(Records from a data collection)

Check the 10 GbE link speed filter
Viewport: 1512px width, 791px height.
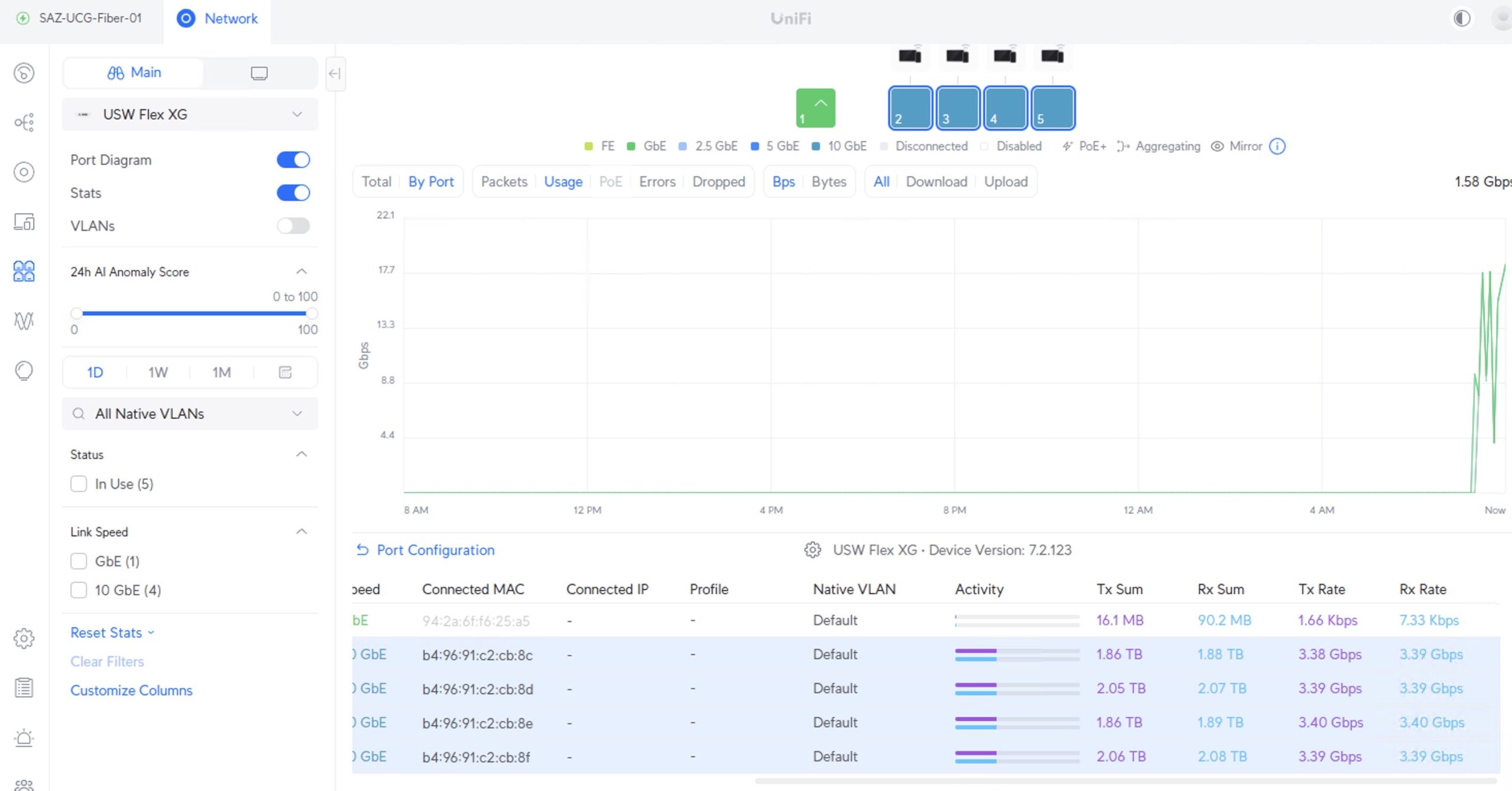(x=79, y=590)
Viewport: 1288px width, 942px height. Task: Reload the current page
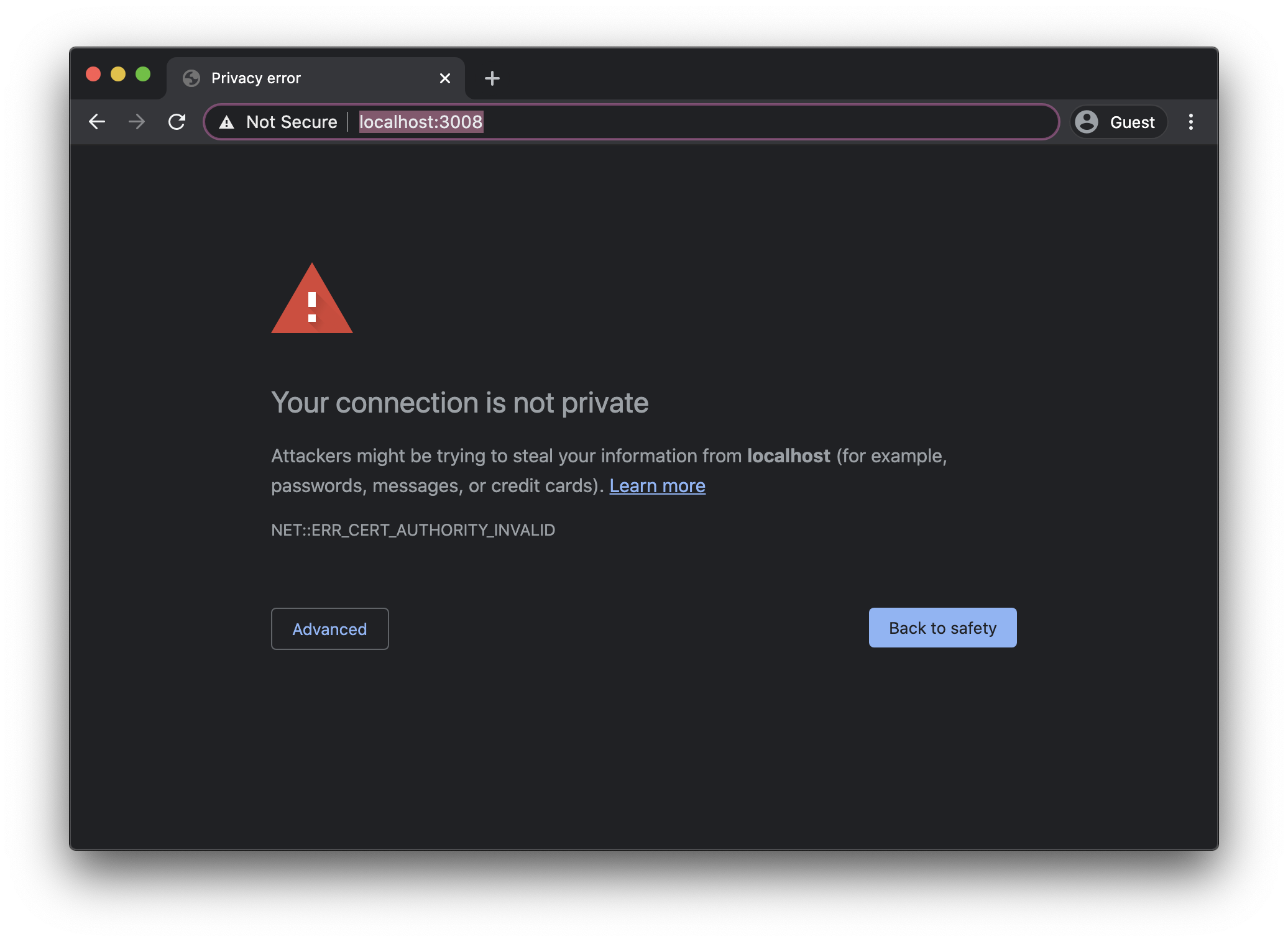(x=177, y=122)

* [Task description] Exactly the lines from the one holding "Viewport: 1288px width, 942px" through the last line of the entries, both included, are to be duplicated; leave the pictures out.

* [Your solution]
Viewport: 1288px width, 942px height. Task: Reload the current page
(x=177, y=122)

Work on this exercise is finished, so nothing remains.